Model BrowseComp-en BrowseComp-zh XBench-DeepSearch GAIA
Open-source Agents        
Webshaper-34B 13.9 15.6 17.5 18.0
ASearcher-7B 12.1 14.2 16.5 16.8
WebDancer-8B 12.8 - 19.3 -
WebSailor-7B 11.2 - 16.2 14.1
General Models        
DeepSeek-V3.1-671B 31.7 - 34.0 -
This Work        
DeepMiner-32B (SFT) 21.2 23.3 29.5 27.6
DeepMiner-32B (RL) 33.5 35.4 38.5 31.9

Efficiency and Analysis

Context management efficiency We compared the efficiency of three context management strategies. The sliding-window method in this work, using only a 32k context, outperforms other methods that use a 128k context, while supporting nearly 100 interaction turns, far exceeding the others.

Strategy Context Efficiency Auxiliary Model Information Loss End-to-end Optimization Max Turns (32k) Performance (BrowseComp)
Vanilla Low No None Yes ~15 29.2% (128k)
External Summary Medium Yes High No ~30 31.7% (128k)
DeepMiner (Sliding Window) High No Low Yes ~100 33.3% (32k)

Training dynamics and context scaling During training, both rewards and trajectory length steadily increase, indicating that the model is continuously learning to solve the complex tasks constructed in this work. Performance improves as the tool-call budget increases, surpassing the strong baseline model after 60 calls.

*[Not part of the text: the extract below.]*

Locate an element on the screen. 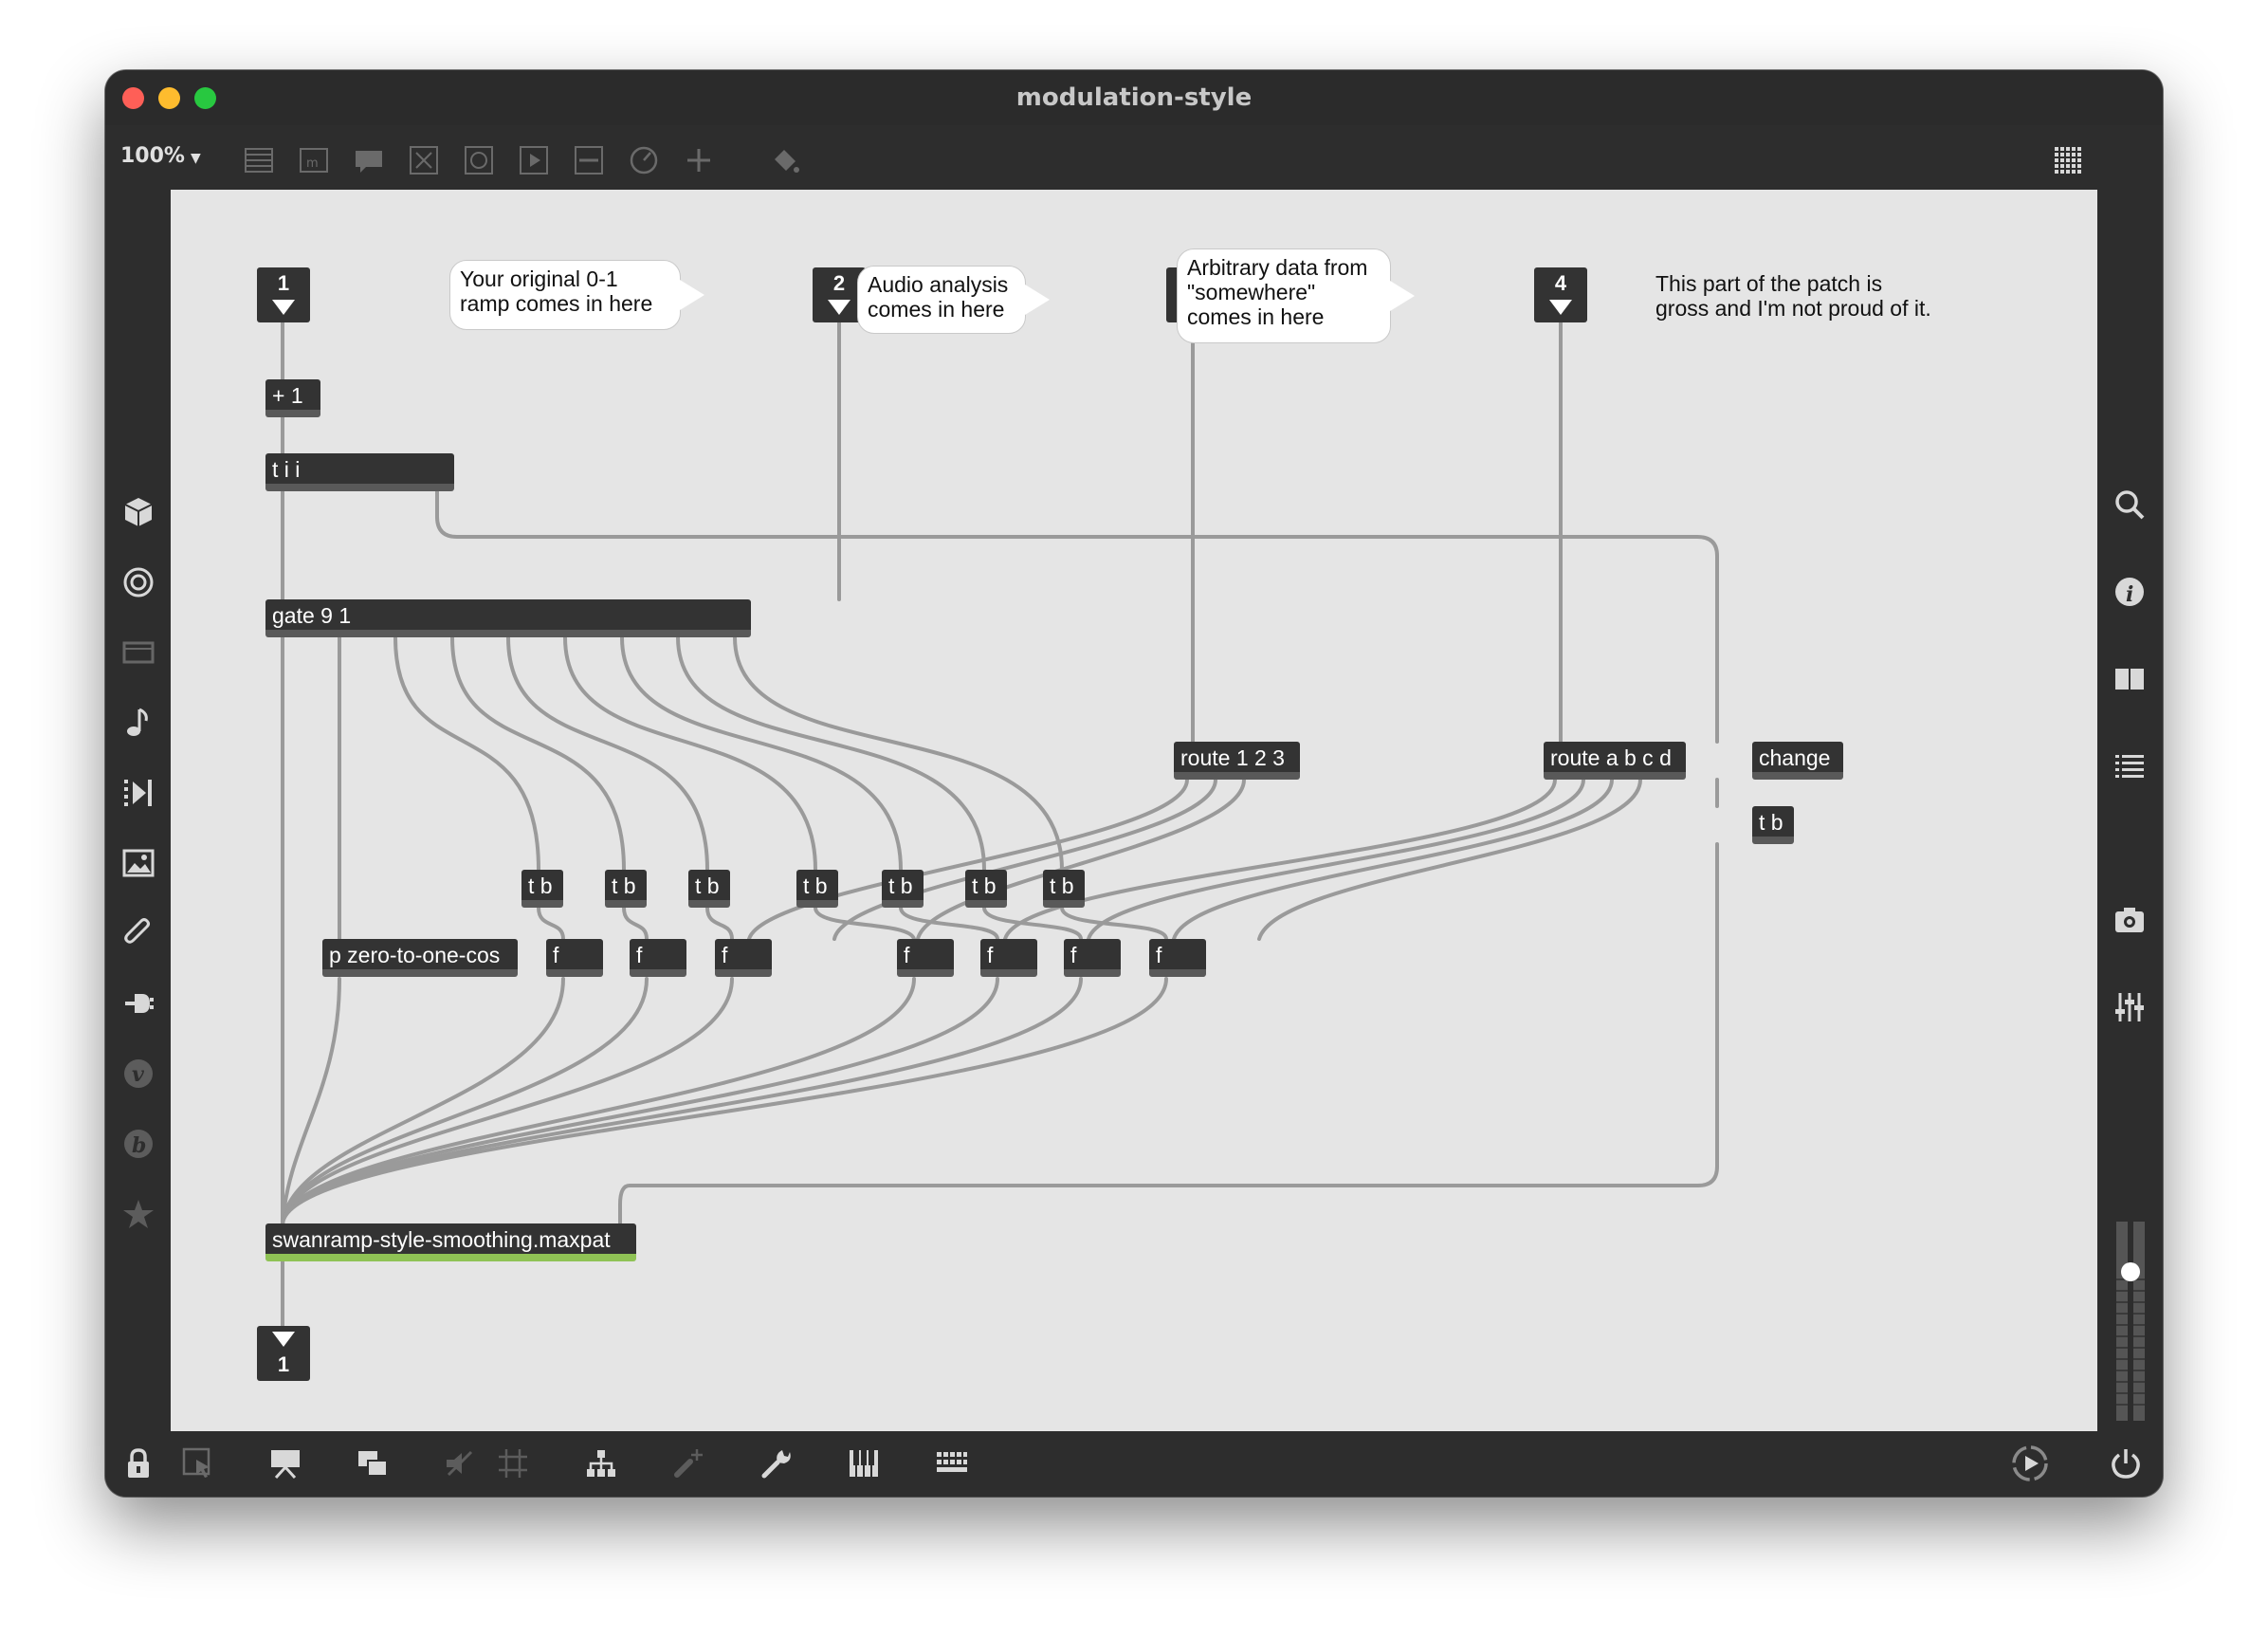 Image resolution: width=2268 pixels, height=1637 pixels. button-icon is located at coordinates (479, 160).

Moreover, even with the limited 32k context, DeepMiner achieves near-saturated performance, demonstrating the efficiency of its context management strategy.

Training dynamics Scalability with tool-call budget and context length

Data efficiency To validate the effectiveness of the data construction method in this work, we compared SFT training using our data versus the commonly used HotpotQA dataset.

Training Data BrowseComp Performance
HotpotQA-SFT 15.6%
DeepMiner-SFT 21.2%

The results show that the model trained on DeepMiner data far outperforms the model trained on HotpotQA, proving that the high-difficulty data constructed in this work is both necessary and effective for stimulating the cognitive capabilities of complex web agents.

Final conclusion: This work demonstrates that combining high-quality, high-difficulty training data with an efficient dynamic context management strategy can effectively unlock the deep reasoning potential of large language models in multi-turn long-horizon interactions, making it a key path toward developing the next generation of deep research agents.